Many countries issue licenses or certificates which are based on ICAO Annex 1 and 6 as well as ICAO DOC 7192 D3. Unfortunately not all countries have adopted a mandatory license/certification and joint responsibility/flight watch operational control systems. The FAA has mandated the use of flight dispatchers/joint responsibility/flight watch since the "Civil Aeronautic Act" was passed in 1938. Canada has adopted a similar approach in the wake of the Air Ontario Flight 1363 plane crash in Dryden, Ontario, in 1989. Due to several more accidents, the FAA is lobbying the ICAO for tighter regulations.

==Legal responsibility==
Flight dispatchers are legally 50% responsible for the safety of every flight they dispatch. The pilot in command of the flight holds responsibility for the other 50%. A flight dispatcher has the legal authority to refuse to dispatch a flight if safety is in any way in question, as does the pilot in command. This is known as 'Co-Authority Dispatch'. Because commercial decision making in an airline can conflict with the safety of a flight, a flight dispatcher's responsibilities are kept separate from the commercial aspects of an airline's operation, and as such the profession is primarily focused on the safety of a flight; all other duties are secondary.
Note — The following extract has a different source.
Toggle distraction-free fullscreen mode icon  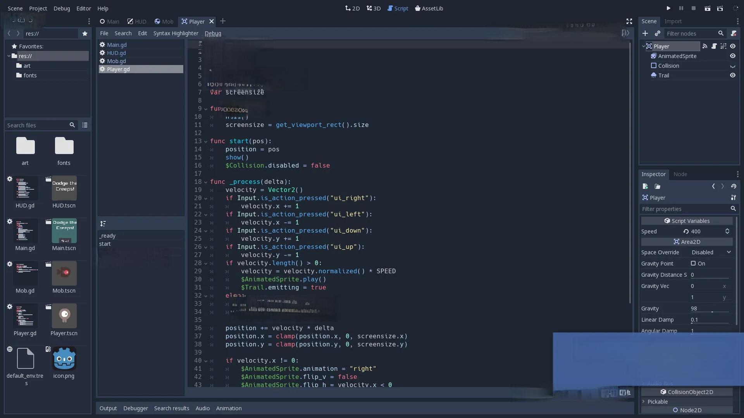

Flight dispatchers in a typical airline are generally responsible for overseeing anywhere from 10 to 25 flights simultaneously, depending on the daily ops tempo/operation as some flights are much more strenuous than others as an ETOPS Air charter requires much more attention than those of a regular scheduled flight. All the while dispatchers are also constantly planning new flights while monitoring current ones. Flight dispatchers are expected to have a big picture view of weather conditions, aircraft status, fuel planning, and other operational aspects of maintaining smooth airline operations. Because of the constantly changing nature of airline operations, flight dispatchers experience a high level of stress in the workplace, as they balance operational constraints and pressures with the overriding safety mandate of the job.

==Load planner==
Often (especially in larger airlines) a dispatcher will be assisted by a load planner. They must carefully plan the loading of the aircraft and do the weight and balance calculations for the aircraft. In some cargo aircraft, they have to visually inspect the loading, making sure it has been done in accordance with their instructions. When a load planner is on board the airplane as a member of the crew, he or she will be in charge of planning, loading and offloading the cargo for the duration of the flight, and is known as loadmaster.

==Flight follower==
In some jurisdictions of the US, similar duties and responsibilities are designated to flight followers. The main difference between the aircraft dispatcher and the flight follower is that the latter does not share legal responsibility for the operation of a flight. During the flight, the dispatcher is required to monitor and advise the crew of changes affecting safety of flight. In flight following, ultimate responsibility and operational control of the flight rests with the Pilot in command and Director of Operations (DO). Flight followers work for the Director of Operations and are tasked with carrying out operational control functions. Flight followers are not required to attain a flight dispatcher's certificate, although they are usually encouraged to do so.